Already on the first pitch, before I made my third stick I was completely soaked! The water gushed from all sides, but most strikingly (pun intended) from my tool placements, so much so that I was at times blinded by the jet gushing straight at my face. The ‘spring outfit’ I happily donned for the occasion, gave the final touch to this free-shower experience: I had no hat, thin gloves and only a thin base layer topped by a xc-ski jacket with porous armpit-vents that successfully conducted water to where it wreaked most havoc. I was hosed, drenched, Niagara-ed!!

And three pitches to go.

I had to stick to the right, steeper side, because the left side was mostly burried by snow undercut by rivers of slush. While climbing was fairly easy—the first steep part considerably shortened by extra snow cover (15+ feet, the guy said)—placing the screws was a hard labor because I had to hack away sometimes a whole foot-depth of rot to get to the solid ice. Needless to say, it took time. All the long screws I amassed this season came in extra handy, but it sure was a job getting them in. At first I religiously placed pro every little way, placing total of 7 screws before I run out of rope and set up the first hanging belay, but it took so long that I got fed up with it all and on consequent two pitches I placed only 4 and 2 pieces between anchors, respectively. Quite unorthodox, but what a hell, I was shaking like demented in my soaked light outfit and death by hypothermia seemed more unpleasant than a fairly unlikely fall.

Chayil cruised both climbing and cleaning and the second and third pitches went much faster, which was just as well because the wind was picking up and the daylight was running out and I was ready for my dinner. The last bit was over a gush of running water over a steep bulge (the milder snow ramp to the left of it looking completely undercut by a genuine torrent and, therefore, quite scary) and I almost run out of the rope before I dug out of snow the cracks in a rock outcrop good enough to set up an anchor with 2 small nuts and a #4 TCU cam. That was the very first place I could find that was amenable to rock pro—everything else was completely buried under the huge dump of snow.
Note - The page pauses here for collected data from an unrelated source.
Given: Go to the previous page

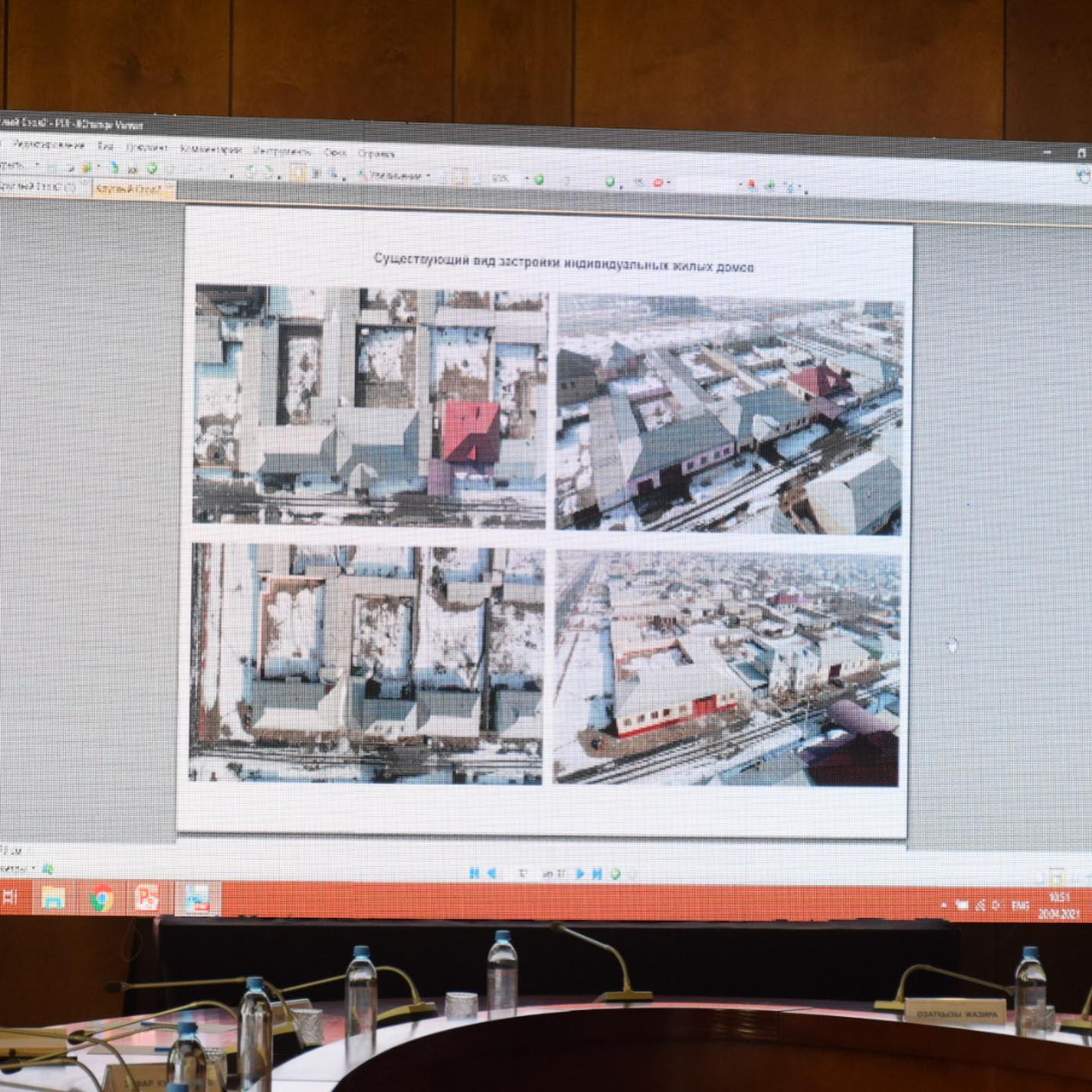Looking at the screenshot, I should (491, 873).
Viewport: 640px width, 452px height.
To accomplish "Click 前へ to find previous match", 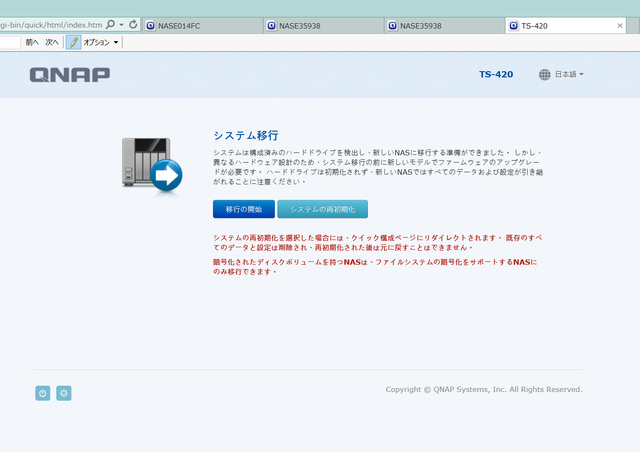I will [32, 42].
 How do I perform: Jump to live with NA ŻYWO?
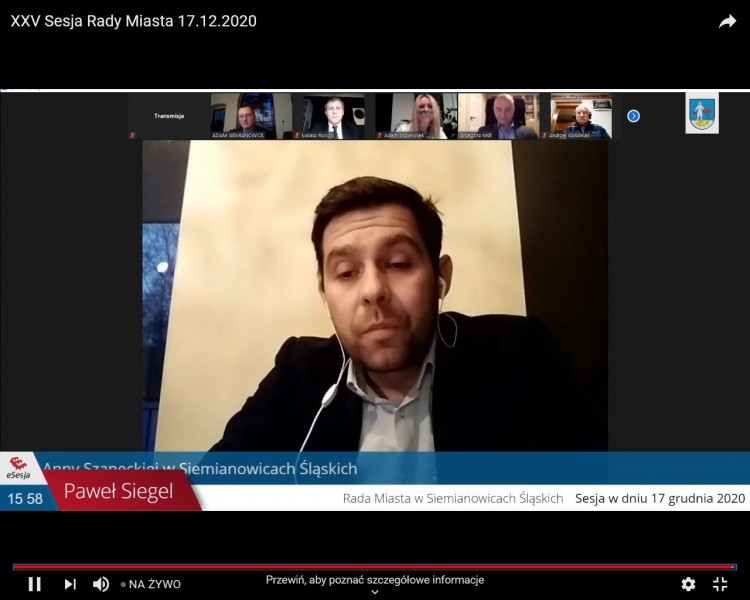click(x=151, y=584)
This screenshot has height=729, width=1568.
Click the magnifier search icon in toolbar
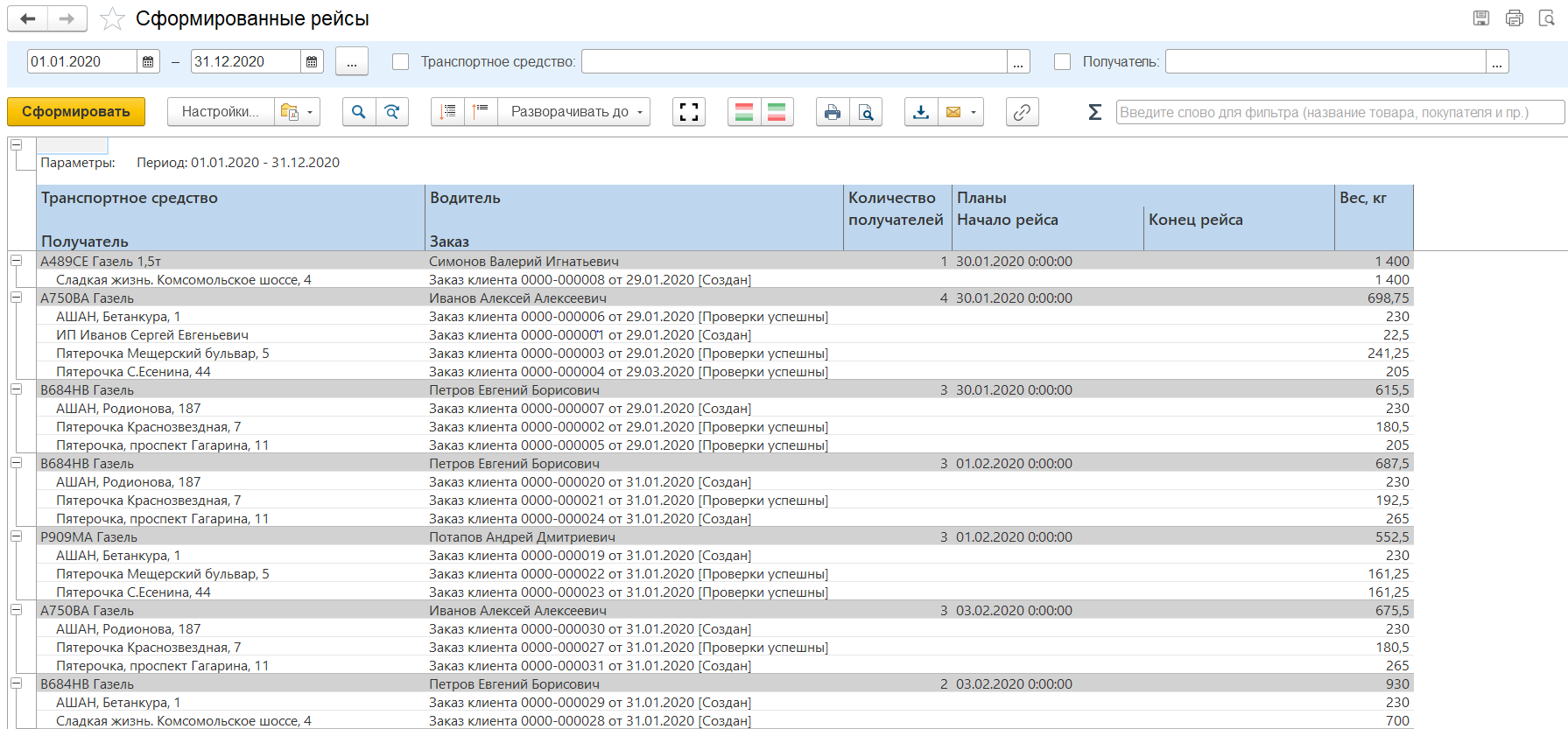tap(358, 112)
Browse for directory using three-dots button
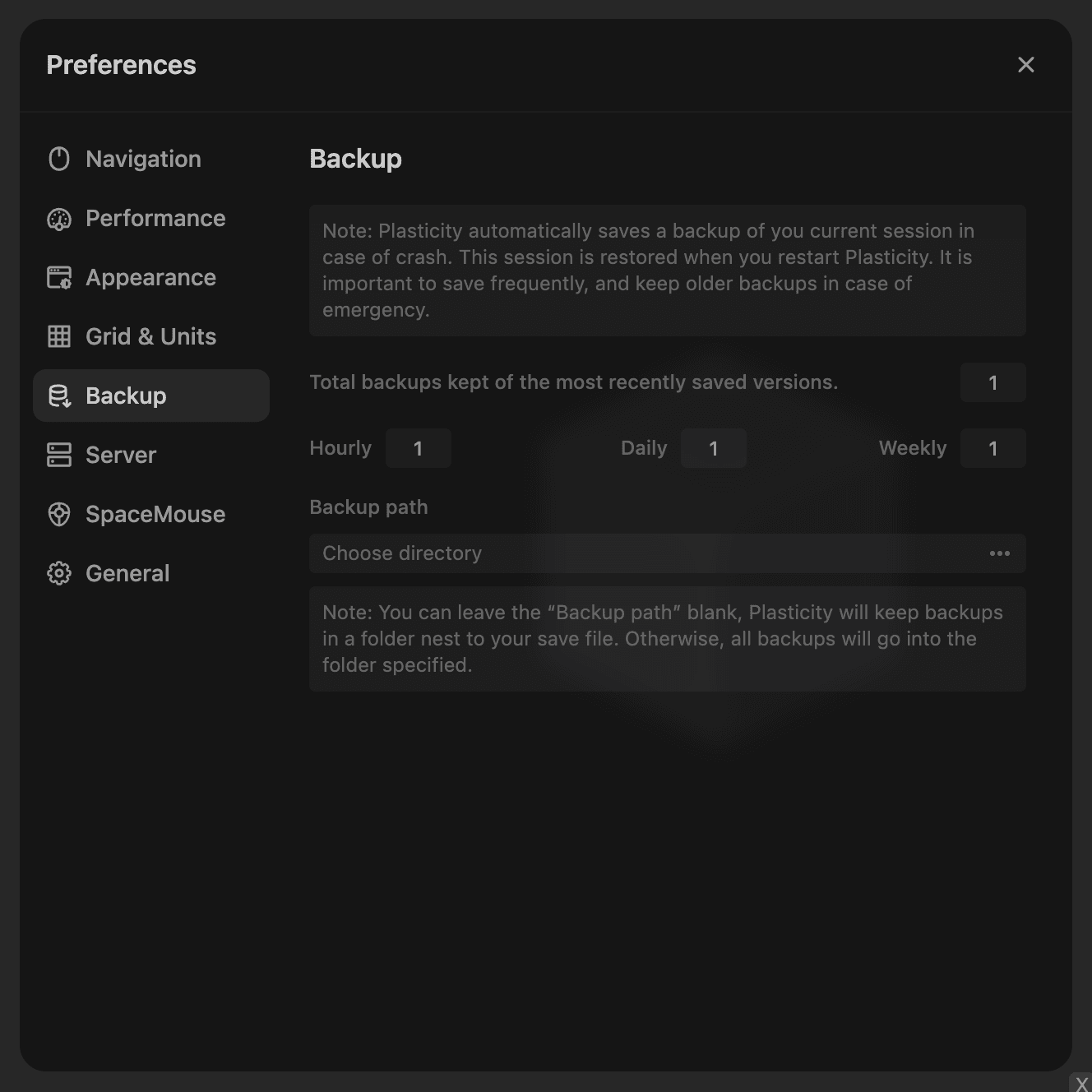Image resolution: width=1092 pixels, height=1092 pixels. 999,553
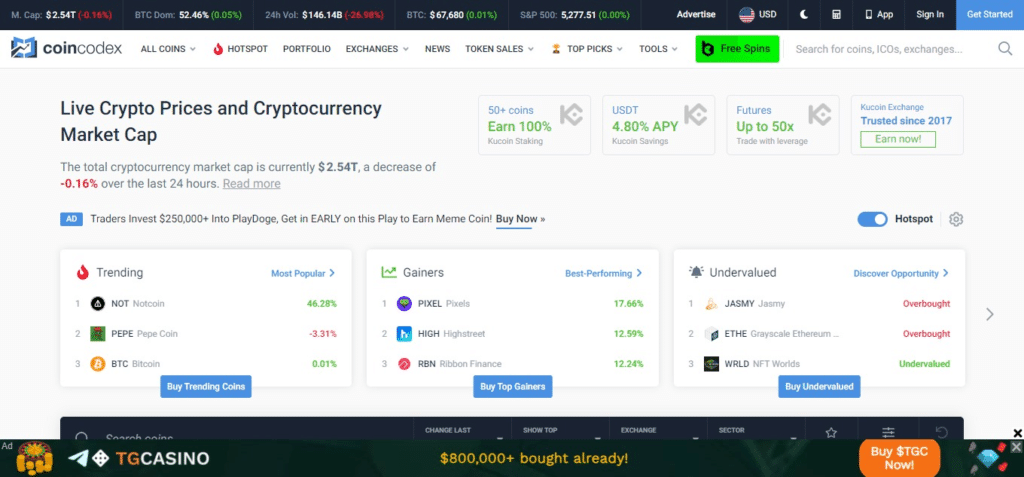
Task: Expand the TOOLS dropdown menu
Action: point(658,49)
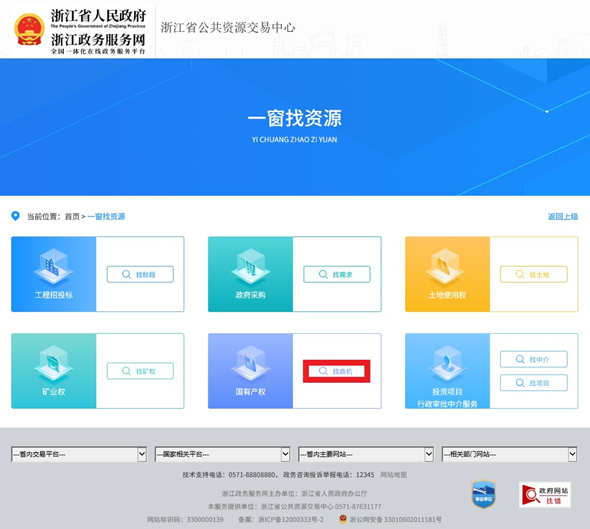Open the 省内主要网站 dropdown

[366, 454]
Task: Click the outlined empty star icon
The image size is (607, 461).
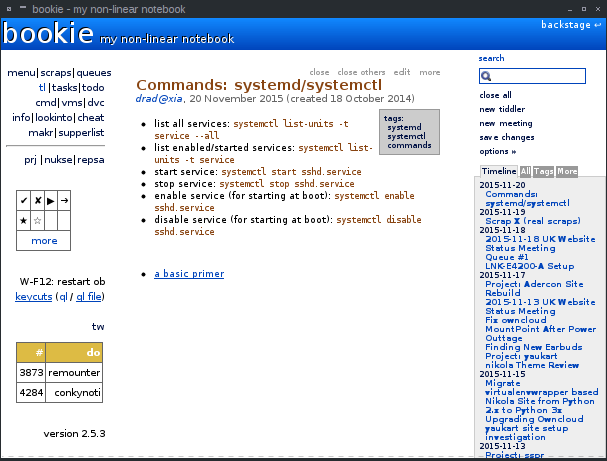Action: pyautogui.click(x=37, y=220)
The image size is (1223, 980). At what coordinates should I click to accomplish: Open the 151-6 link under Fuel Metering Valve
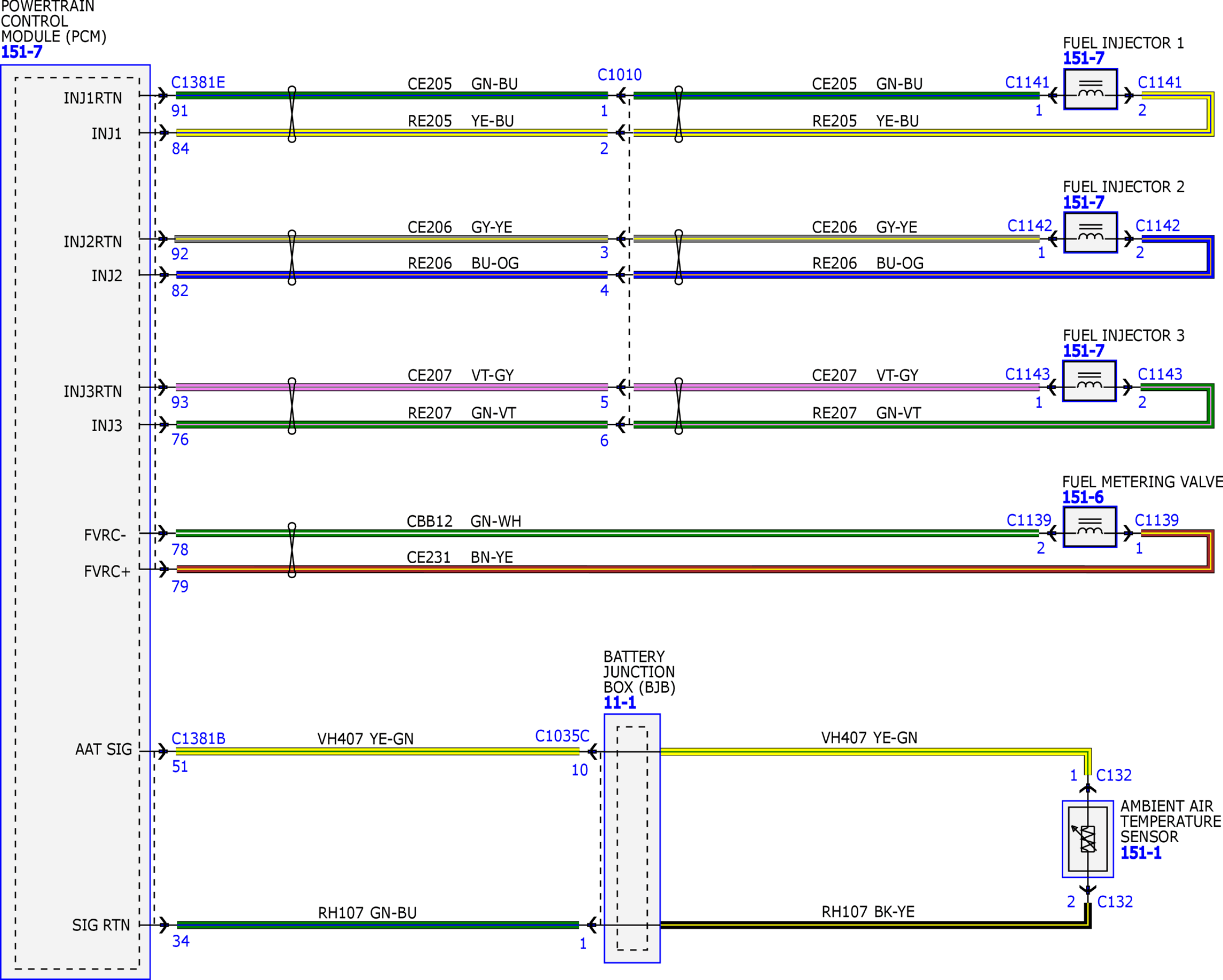pyautogui.click(x=1083, y=497)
We walked out onto the Alpine Garden quite soaked and frozen but happy. The wind has picked up considerably by then, and I was tossed around by the gusts of 50 mph or more. It got especially annoying on top of the Lion Head and I was so busy staying on my feet that I didn’t notice that the usual (mild and relaxing) Lion Head Tr. was closed and diverted to the Winter Tr., which is this obnoxious steep slog through the dense woods with absurdly hardpacked middle and powdery post-holing sides. Previous hikers had slicked the middle by repeated glissading over the deep postholes left by some giant who had originally broken-in the trail. What an ordeal we had going down the blasted thing! Just as I thought of exclaiming my discontent with the state of the affairs, the trail broke onto the wimp-friendly Tucks highway, and we were back at Pinkham exactly 12 hours after we left it in the morning.

Yes, it was a bit of an epic with most blame going to the approach and the descent, although the climb itself helped the exhaustion with its unrelenting wetness. But, despite all, it was a worthy farewell to Mt. Wash and the Hunts, at least for now.